Can an Employer Refuse to Hire You Because of Your Weight?
When obesity is – and isn’t – a disability
Can a company deny employment to an otherwise-qualified candidate just because he or she is obese?
Many people would argue that a person’s professional competence has no relation to the number that shows up on their bathroom scale. Despite that, a recent study by the Wharton School at the University of Pennsylvania shows that people who are overweight are consistently perceived as being less competent when they’re job hunting.
But what if a company flat-out admits that it didn’t hire someone because of his or her weight?
A recent court case considered this question. The ruling offers some insight into when and how overweight individuals may be protected from discrimination.
Conditional Job Offer
Melvin Morriss applied for a machinist position with BNSF Railway. The company extended him a conditional offer of employment. However, because the position was safety sensitive, he was required to pass a medical exam first.
Morriss filled out the medical questionnaire and noted that he was pre-diabetic, but otherwise in good health. His physical didn’t reveal any medical problems. However, at two separate exams for the company, Morriss’s Body Mass Index (BMI) was shown to be 40.9 and 40.4.
The company notified Morriss that he wasn’t qualified for the job because they didn’t hire anyone with a BMI of 40 or over.
Morriss spoke to an attorney. He sued the company, alleging that his obesity was a disability under the ADA and that the company had discriminated against him because of his condition.
The company countered that Morriss wasn’t protected by the ADA because his obesity did not cause any impairments. There was no medical evidence that Morriss’ size was caused by a medical condition. Because Morriss’s weight was not a protected characteristic, the company reasoned, it within its rights to refuse employment.
However, the company admitted that it didn’t hire individuals who had a BMI over 40 because it believed those people would be more likely to develop health problems in the future.
Morriss’s team pointed to this statement as proof that the company believed that Morriss would eventually develop a disability.
But, unfortunately for Morriss, the court sided with the company.
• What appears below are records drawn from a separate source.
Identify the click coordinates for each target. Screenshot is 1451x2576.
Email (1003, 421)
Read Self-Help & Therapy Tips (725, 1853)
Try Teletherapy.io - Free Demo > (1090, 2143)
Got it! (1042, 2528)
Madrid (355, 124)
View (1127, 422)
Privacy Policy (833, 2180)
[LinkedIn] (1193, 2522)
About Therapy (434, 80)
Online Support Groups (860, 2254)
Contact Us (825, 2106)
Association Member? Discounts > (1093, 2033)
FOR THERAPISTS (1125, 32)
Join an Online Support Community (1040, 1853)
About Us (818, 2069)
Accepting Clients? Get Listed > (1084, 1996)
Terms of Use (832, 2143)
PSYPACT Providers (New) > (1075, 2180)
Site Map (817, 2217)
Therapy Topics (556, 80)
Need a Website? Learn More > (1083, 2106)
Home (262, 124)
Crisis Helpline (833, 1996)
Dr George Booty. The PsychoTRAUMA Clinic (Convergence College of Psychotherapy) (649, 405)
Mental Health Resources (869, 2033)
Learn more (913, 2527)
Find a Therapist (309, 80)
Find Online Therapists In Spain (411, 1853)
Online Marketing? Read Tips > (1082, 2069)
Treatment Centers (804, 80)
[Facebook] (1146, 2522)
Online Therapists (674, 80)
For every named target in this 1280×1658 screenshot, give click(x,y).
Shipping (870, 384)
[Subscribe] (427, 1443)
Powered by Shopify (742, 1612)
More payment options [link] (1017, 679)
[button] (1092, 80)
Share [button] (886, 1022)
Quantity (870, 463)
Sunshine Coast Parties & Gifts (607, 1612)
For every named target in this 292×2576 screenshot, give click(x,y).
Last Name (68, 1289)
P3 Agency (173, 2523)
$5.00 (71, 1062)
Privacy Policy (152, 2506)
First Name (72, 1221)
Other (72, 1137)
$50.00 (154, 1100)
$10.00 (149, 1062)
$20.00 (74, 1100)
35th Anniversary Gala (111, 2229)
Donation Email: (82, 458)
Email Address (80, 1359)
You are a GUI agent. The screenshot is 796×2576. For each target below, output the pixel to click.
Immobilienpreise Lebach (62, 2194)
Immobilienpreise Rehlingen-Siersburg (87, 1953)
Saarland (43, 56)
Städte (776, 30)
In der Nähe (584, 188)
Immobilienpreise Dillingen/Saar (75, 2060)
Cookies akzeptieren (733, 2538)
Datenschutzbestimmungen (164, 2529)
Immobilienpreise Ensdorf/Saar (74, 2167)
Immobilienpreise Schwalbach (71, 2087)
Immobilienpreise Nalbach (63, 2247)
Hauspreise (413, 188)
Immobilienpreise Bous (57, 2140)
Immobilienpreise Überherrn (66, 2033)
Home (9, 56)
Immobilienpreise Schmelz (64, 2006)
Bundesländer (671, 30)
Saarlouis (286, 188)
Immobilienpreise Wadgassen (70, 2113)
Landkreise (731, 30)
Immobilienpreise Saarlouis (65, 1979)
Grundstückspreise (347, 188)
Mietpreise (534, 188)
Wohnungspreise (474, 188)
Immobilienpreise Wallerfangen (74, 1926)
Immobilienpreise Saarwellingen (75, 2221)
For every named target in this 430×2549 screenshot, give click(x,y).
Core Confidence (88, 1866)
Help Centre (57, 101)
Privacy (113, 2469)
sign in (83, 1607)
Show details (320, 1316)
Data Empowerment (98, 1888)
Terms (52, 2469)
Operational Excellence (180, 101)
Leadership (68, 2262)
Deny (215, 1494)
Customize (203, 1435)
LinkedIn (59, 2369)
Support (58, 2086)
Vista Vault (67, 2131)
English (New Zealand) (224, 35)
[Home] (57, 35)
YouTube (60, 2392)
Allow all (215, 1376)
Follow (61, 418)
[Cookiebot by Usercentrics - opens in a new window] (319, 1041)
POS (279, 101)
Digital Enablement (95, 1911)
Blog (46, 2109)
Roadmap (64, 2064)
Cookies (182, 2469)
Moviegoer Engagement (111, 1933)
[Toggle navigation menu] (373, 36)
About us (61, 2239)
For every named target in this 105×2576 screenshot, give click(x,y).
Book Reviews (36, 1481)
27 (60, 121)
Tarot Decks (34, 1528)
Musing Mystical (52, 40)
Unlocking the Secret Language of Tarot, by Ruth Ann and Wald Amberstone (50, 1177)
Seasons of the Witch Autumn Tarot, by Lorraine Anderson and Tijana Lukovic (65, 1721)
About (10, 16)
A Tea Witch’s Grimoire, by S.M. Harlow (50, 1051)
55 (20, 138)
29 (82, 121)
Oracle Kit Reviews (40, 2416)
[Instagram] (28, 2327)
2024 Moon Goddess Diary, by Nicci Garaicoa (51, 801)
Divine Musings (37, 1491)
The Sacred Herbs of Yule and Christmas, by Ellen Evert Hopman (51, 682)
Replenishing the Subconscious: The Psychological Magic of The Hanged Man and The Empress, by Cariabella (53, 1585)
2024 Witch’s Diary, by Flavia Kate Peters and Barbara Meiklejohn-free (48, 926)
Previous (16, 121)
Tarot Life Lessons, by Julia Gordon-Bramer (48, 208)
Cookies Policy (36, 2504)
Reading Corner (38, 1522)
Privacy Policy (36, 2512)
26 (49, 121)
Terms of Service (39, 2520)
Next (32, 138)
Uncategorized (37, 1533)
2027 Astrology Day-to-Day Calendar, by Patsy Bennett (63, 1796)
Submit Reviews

It ruled that Morriss wasn’t disabled, therefore the company had not violated the ADA.
The court noted that the ADA “does not prohibit discrimination based on a perception that a physical characteristic—as opposed to a physical impairment—may eventually lead to a physical impairment.” Rather, the ADA only prohibits discriminatory actions based on an existing impairment, not the potential predisposition to develop an impairment in the future.
(The case discussed here is Morriss v. BNSF Railway.)
When Obesity is a Disability
This case is a strong example of how ADA coverage is considered on a case-by-case basis.
An obese person who suffers from heart issues, diabetes, or other medical conditions may qualify for protection under the ADA. However, if weight can be isolated to a simple characteristic that does not affect any other bodily systems, as in Morriss’s case, ADA protection may be harder to come by.
Questions involving the ADA are extremely specific to the person and his or her circumstances. That’s why it’s a good idea to speak to an attorney if you believe you’ve been unlawfully discriminated against because of a disability.